Correspondence-Guided SfM-Free 3D Gaussian Splatting for NVS
Wei Sun, Xiaosong Zhang, Fang Wan, Yanzhao Zhou, Yuan Li, Qixiang Ye, Jianbin Jiao
TL;DR
This work tackles SfM-free novel view synthesis, where pose inaccuracies hinder optimization under per-pixel losses. It introduces CG-3DGS, a two-stage approach that uses 2D correspondences to guide pose optimization on a differentiable 3D Gaussian splatting representation, followed by full scene optimization with learned poses. Key contributions include (i) a correspondence-based loss and differentiable approximated surface rendering to backpropagate through pose updates, (ii) a cache-enabled, efficient pose estimation pipeline using SE-3 transformations on 3D Gaussians, and (iii) competitive NVS results and pose accuracy on challenging datasets like Tanks & Temples and CO3D-V2, with improved efficiency over SfM-dependent baselines. The approach demonstrates robust performance under complex camera motions and provides a practical, SfM-free pathway for high-quality NVS.
Abstract
Novel View Synthesis (NVS) without Structure-from-Motion (SfM) pre-processed camera poses--referred to as SfM-free methods--is crucial for promoting rapid response capabilities and enhancing robustness against variable operating conditions. Recent SfM-free methods have integrated pose optimization, designing end-to-end frameworks for joint camera pose estimation and NVS. However, most existing works rely on per-pixel image loss functions, such as L2 loss.
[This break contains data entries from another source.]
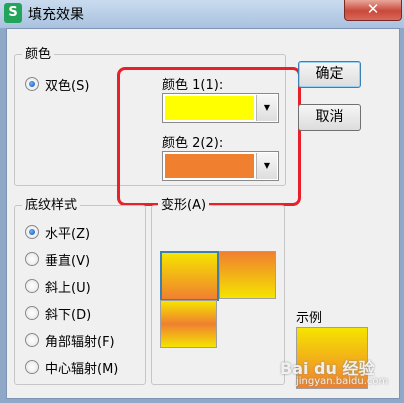  Describe the element at coordinates (56, 15) in the screenshot. I see `window-title: 填充效果` at that location.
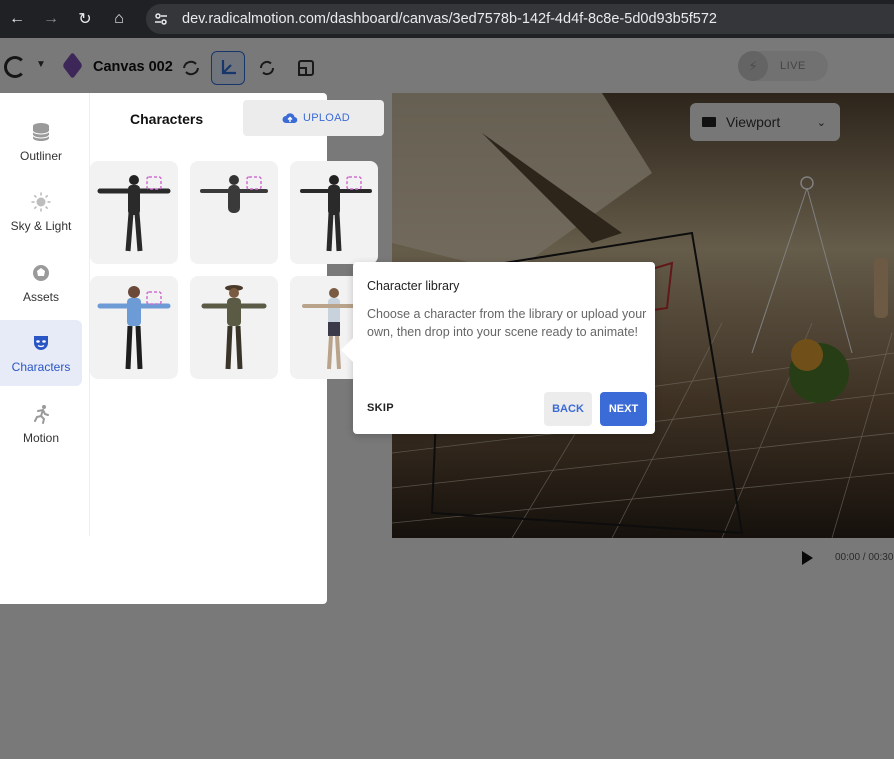 The width and height of the screenshot is (894, 759). I want to click on sidebar-item-outliner: Outliner, so click(41, 142).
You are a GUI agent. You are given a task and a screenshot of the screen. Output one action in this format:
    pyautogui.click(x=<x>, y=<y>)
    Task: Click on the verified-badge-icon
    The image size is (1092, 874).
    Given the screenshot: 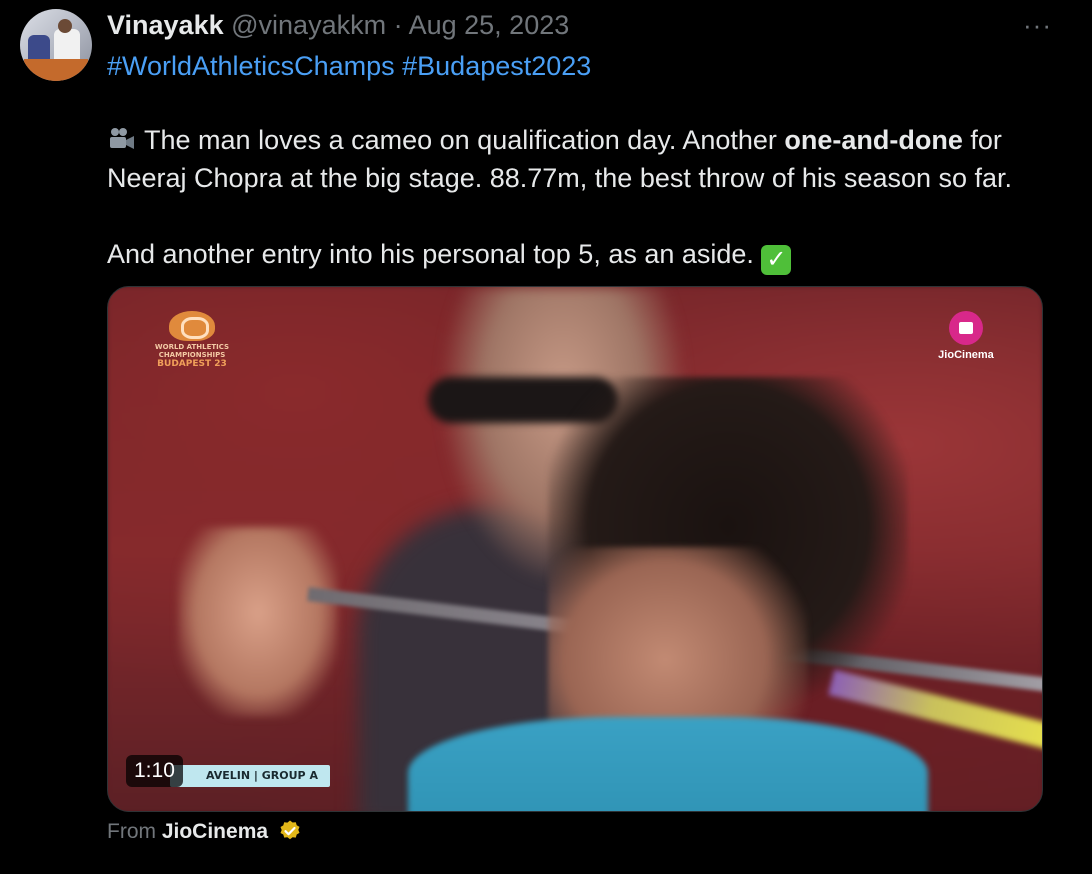 What is the action you would take?
    pyautogui.click(x=290, y=830)
    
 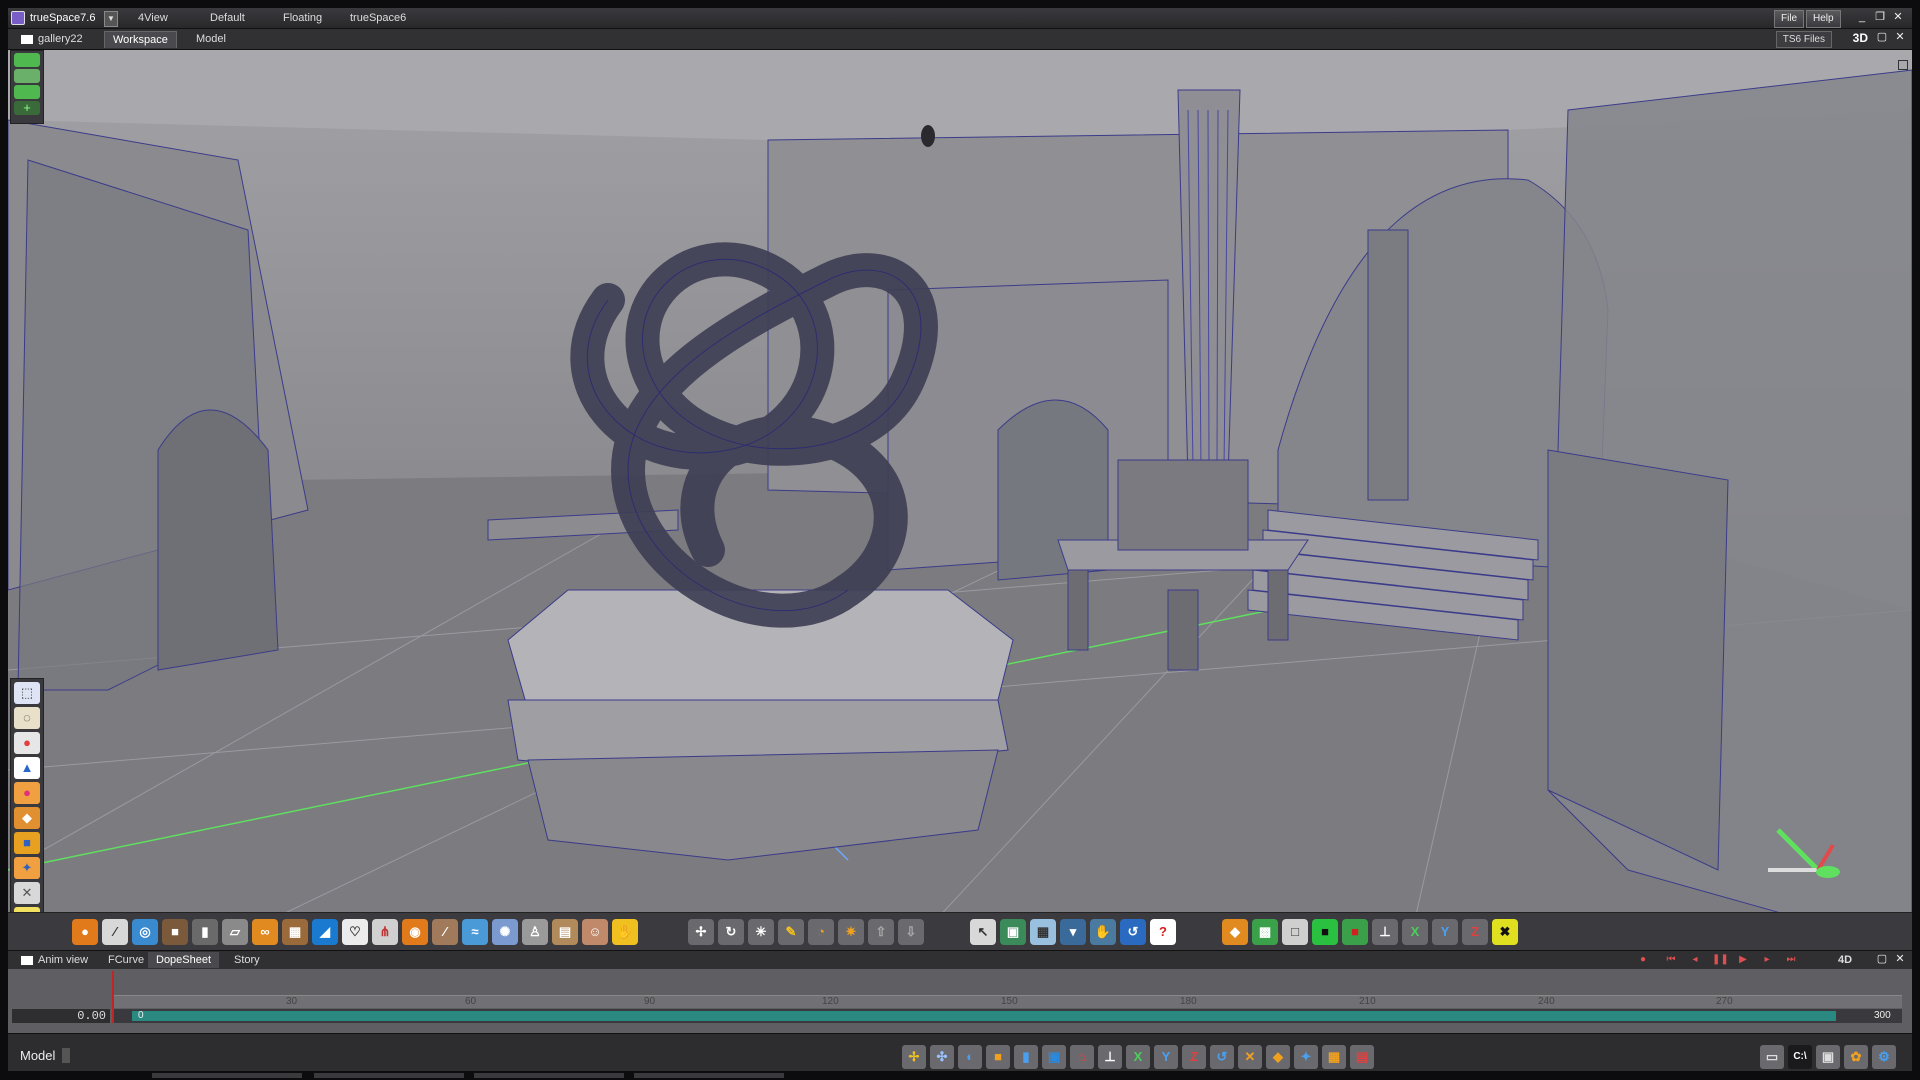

In SfM-free methods, inaccurate initial poses lead to misalignment issue, which, under the constraints of per-pixel image loss functions, results in excessive gradients, causing unstable optimization and poor convergence for NVS. In this study, we propose a correspondence-guided SfM-free 3D Gaussian splatting for NVS. We use correspondences between the target and the rendered result to achieve better pixel alignment, facilitating the optimization of relative poses between frames. We then apply the learned poses to optimize the entire scene. Each 2D screen-space pixel is associated with its corresponding 3D Gaussians through approximated surface rendering to facilitate gradient back propagation. Experimental results underline the superior performance and time efficiency of the proposed approach compared to the state-of-the-art baselines.